LESS THAN 40 PER CENT

Yet, while enrolment in the NIS is presumably compulsory for all workers, fewer than 500,000 people, or less than 40 per cent of the labour force, are part of the scheme.

It is against his backdrop that Dr Clarke wants reforms that lift participation in private schemes. These would include regulatory and other changes to make it easier to move with their accumulated pension savings from job to job. And they, after a specific period, would be made to move with the employer’s contribution to their pension savings. Additionally, the time for vesting in pension schemes would be shortened to five years.

These initiatives may indeed encourage greater participation in pension schemes. However, pension schemes are usually sponsored by firms and the minister said nothing of how companies might be incentivised to launch pension schemes, or to make it mandatory that workers be part of pension arrangements – perhaps something akin to the Chilean model.

Even as Dr Clarke expands on the ideas for private schemes, he should also pay attention to the public sector arrangements, under which retired employees can earn up to two-thirds of their last salary, which, for the 2022-23 fiscal year, will cost taxpayers around J$40 billion benefit payments. Workers will offset around J$14 billion with their contributions.

The law calls for the eventual establishment of a specific pension fund which will manage Government and workers’ contributions to the scheme. But it allows for implementation to be delayed until the public debt falls to 60 per cent of gross domestic product (GDP).

We appreciate the basis of that premise, including the administration’s view that it isn’t in a position to set aside the amount of cash necessary to seed the fund, while at the same time meet existing pension obligations.

RECONSIDERED

Our view is that the whole premise of the scheme should be reconsidered. The Government should define a contribution system, with pension payments based, ultimately, on the performance of the pension fund. It is appreciated that this couldn’t incorporate existing pension obligations. Dr Clarke could therefore consider drawing a red line under the existing obligations. New employees would then save for their future pensions through a substantial scheme, for which the initial outlay would be relatively small.

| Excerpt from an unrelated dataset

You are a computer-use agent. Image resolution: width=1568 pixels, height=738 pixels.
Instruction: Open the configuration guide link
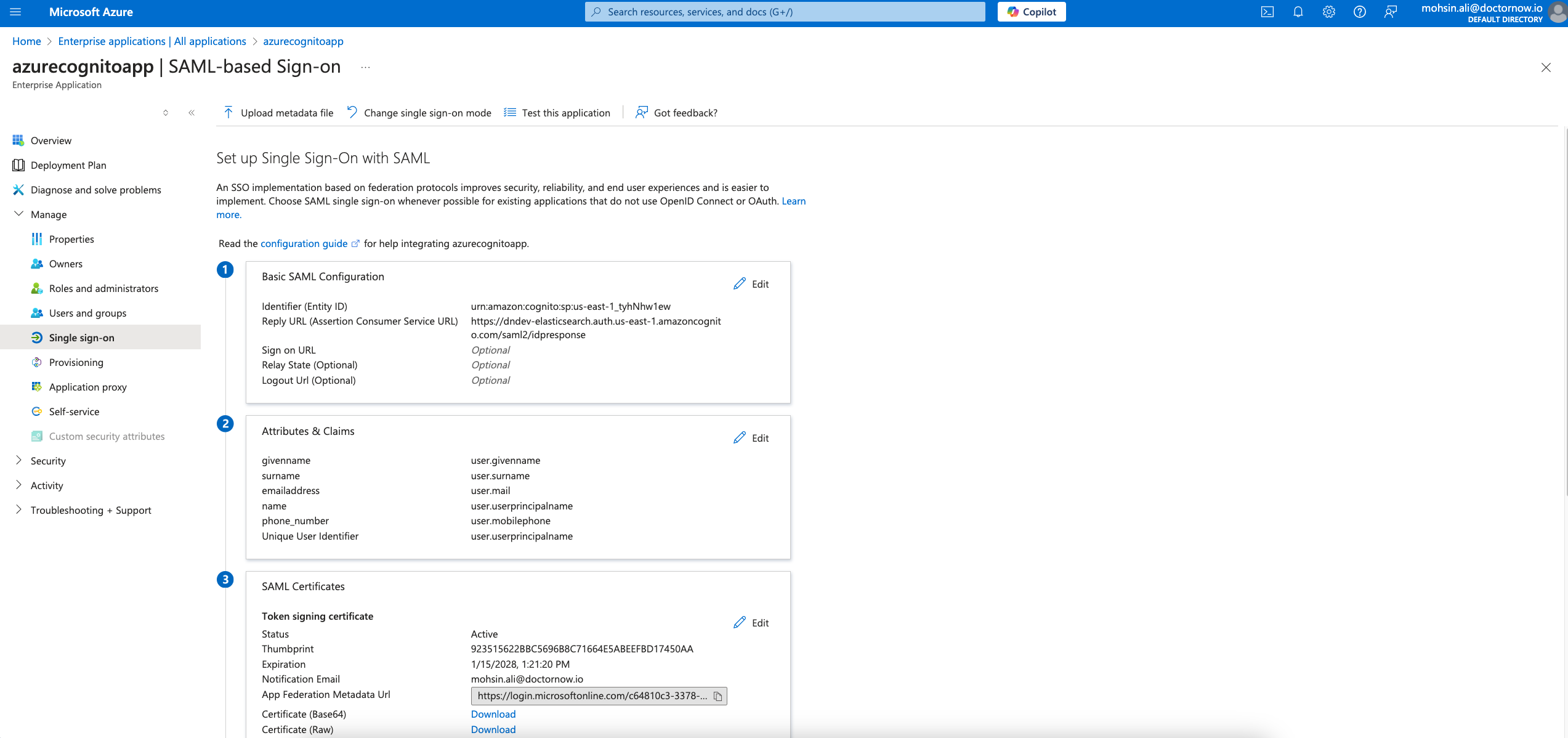coord(304,243)
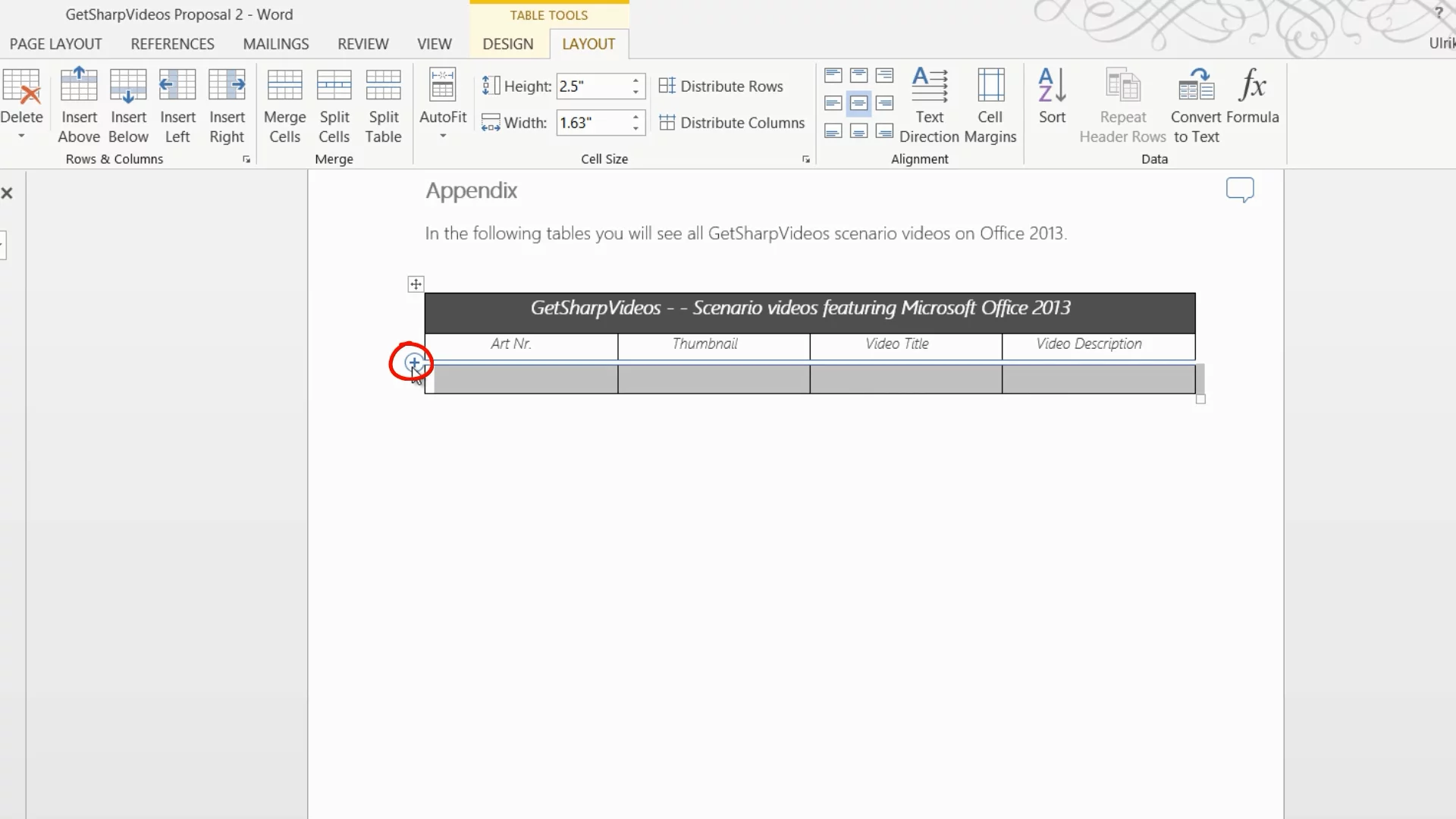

Starting a funded arrangement makes sense in a very important respect. The 2011 analysis on public sector pension freeform showed that the Government implied pension debt of 365 per cent at the time, in the absence of a funded scheme, would reach 58 per cent of GDP by 2075. That was before the wage reform project which will significantly increase salaries and add J$100 billion to the wage bill over a three-year period. Higher wages will mean increased pension obligations, especially under a direct benefit scheme that is unfunded and paid for by collected taxes.

Starting a funded scheme, with, for the time being, limited cover, with its first call being decades down the road, would begin to change the trajectory of the implicit pension debt and lessen a burden on future generations.